[Dataset excerpts]
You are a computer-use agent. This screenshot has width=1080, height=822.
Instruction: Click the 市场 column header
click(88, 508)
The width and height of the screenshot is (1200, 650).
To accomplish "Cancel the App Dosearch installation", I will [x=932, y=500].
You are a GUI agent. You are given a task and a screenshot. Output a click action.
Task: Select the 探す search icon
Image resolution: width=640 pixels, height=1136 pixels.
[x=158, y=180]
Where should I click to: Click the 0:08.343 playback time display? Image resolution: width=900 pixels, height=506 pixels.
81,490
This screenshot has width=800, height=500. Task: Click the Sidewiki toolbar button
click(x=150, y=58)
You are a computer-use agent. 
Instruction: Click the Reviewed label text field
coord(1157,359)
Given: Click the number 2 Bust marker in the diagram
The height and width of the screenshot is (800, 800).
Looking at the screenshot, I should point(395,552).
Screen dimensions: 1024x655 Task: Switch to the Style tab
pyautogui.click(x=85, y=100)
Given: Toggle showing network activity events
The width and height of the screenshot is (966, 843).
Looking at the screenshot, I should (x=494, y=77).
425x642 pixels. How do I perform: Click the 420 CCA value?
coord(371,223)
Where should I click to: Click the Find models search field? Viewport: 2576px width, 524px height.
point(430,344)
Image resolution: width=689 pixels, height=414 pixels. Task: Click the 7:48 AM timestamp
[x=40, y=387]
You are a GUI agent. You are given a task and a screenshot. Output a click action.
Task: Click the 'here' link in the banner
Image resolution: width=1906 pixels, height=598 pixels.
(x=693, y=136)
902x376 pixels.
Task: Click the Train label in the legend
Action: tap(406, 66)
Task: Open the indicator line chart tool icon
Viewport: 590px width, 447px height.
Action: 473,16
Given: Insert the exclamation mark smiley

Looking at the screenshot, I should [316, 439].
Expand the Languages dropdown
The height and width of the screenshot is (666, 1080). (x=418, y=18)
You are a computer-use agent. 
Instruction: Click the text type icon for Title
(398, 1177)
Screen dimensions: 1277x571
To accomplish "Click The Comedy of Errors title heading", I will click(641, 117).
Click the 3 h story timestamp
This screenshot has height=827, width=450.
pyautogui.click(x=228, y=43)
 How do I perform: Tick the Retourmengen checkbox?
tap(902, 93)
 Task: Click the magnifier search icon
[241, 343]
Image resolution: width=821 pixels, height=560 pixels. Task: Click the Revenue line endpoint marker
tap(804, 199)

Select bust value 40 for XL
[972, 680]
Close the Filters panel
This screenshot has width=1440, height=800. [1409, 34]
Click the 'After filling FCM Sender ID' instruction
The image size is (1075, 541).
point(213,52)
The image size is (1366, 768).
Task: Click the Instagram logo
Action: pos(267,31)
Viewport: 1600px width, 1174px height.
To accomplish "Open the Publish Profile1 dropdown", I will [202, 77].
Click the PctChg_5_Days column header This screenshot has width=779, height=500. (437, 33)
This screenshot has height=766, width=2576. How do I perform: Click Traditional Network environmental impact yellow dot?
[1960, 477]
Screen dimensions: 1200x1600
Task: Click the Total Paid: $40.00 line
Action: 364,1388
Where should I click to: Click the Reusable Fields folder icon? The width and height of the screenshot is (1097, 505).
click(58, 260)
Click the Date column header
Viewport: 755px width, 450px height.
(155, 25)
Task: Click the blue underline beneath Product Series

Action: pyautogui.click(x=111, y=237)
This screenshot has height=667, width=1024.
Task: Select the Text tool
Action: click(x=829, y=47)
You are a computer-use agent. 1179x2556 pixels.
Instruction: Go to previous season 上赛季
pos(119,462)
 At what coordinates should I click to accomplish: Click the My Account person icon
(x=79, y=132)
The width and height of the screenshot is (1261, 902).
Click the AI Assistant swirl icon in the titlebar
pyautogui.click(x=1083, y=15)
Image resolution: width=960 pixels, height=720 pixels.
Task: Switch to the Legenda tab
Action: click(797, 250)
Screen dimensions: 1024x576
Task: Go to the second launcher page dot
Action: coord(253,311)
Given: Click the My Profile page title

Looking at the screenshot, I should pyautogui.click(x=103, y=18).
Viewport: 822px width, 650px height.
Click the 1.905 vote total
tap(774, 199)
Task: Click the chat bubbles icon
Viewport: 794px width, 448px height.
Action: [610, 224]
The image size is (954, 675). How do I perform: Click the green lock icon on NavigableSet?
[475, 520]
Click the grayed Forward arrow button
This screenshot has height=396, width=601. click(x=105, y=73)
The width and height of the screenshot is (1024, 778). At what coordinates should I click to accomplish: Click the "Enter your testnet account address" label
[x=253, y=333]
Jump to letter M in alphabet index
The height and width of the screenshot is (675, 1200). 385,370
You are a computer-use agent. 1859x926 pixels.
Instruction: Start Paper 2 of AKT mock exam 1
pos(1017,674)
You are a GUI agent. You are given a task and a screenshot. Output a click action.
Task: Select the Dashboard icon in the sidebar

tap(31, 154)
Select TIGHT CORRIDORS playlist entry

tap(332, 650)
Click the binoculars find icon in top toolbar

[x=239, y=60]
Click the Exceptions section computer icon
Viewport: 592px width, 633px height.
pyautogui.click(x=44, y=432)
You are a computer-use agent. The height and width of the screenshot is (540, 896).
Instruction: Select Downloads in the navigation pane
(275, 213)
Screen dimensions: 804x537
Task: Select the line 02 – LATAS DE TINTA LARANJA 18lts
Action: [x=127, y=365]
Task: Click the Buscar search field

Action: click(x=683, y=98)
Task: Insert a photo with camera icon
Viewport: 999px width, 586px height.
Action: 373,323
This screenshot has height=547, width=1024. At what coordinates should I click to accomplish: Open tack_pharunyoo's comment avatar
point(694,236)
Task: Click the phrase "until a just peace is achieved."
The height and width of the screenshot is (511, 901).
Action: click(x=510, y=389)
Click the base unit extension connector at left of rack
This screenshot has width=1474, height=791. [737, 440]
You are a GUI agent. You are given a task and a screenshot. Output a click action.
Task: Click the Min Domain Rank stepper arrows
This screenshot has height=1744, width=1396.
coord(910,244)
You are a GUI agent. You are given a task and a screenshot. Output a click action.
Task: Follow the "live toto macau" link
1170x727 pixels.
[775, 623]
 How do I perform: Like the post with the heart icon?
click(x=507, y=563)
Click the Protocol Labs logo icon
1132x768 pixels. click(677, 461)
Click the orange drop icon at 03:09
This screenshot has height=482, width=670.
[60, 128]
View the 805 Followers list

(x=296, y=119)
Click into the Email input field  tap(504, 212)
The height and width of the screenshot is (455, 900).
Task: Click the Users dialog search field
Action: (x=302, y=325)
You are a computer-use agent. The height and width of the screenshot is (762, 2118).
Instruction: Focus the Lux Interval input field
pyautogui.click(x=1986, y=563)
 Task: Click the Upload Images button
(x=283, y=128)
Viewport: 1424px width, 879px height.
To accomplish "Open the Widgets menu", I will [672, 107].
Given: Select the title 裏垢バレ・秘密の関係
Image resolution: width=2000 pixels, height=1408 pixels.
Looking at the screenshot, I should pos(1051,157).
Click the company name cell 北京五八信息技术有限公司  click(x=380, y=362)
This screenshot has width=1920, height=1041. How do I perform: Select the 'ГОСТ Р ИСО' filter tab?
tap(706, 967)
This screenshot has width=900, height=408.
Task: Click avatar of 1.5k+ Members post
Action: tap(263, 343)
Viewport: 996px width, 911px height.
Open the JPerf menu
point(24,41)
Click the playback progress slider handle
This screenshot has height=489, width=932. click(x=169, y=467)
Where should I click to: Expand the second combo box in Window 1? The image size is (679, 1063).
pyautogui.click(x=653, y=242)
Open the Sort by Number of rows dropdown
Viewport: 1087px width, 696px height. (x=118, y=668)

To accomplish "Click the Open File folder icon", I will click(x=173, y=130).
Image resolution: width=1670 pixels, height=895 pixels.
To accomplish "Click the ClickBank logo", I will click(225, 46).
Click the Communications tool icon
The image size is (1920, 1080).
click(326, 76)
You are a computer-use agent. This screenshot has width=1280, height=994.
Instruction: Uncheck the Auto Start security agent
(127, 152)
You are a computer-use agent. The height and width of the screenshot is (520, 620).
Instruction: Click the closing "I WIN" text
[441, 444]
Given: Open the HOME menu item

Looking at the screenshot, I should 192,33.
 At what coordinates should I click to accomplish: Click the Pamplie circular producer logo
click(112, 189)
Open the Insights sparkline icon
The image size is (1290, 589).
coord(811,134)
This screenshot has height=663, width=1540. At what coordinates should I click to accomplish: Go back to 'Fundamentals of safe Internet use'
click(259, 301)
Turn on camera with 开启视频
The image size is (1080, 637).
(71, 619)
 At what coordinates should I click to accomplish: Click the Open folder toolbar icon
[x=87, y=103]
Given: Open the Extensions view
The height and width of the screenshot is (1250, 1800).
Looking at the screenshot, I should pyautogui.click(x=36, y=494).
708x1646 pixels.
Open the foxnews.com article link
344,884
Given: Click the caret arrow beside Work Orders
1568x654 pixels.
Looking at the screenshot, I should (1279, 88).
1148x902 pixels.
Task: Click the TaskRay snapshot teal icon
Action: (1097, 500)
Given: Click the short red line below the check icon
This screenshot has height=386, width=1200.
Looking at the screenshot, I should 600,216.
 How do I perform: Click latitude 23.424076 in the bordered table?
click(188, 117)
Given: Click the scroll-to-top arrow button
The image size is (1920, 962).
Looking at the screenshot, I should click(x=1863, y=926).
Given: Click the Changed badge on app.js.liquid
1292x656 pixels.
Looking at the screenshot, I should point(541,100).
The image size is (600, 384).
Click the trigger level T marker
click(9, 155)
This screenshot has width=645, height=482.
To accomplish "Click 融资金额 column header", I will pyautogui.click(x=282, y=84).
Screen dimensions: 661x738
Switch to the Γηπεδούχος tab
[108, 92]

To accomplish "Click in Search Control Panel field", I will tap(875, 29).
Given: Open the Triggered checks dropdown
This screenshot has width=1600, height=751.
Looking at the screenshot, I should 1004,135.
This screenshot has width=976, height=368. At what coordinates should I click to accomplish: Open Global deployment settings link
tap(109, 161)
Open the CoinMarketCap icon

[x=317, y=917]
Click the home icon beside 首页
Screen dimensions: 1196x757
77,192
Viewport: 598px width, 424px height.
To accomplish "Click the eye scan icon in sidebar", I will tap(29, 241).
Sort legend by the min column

ASSIGNMENT: Could you return exactly the lines above from the line with "Task: Click the blue" to the line with "The width and height of the screenshot is (1261, 902).", both included, and nothing else?

TASK OUTPUT:
Task: Click the blue underline beneath Product Series

Action: pyautogui.click(x=111, y=237)
This screenshot has height=667, width=1024.
Task: Select the Text tool
Action: click(x=829, y=47)
You are a computer-use agent. 1179x2556 pixels.
Instruction: Go to previous season 上赛季
pos(119,462)
 At what coordinates should I click to accomplish: Click the My Account person icon
(x=79, y=132)
The width and height of the screenshot is (1261, 902).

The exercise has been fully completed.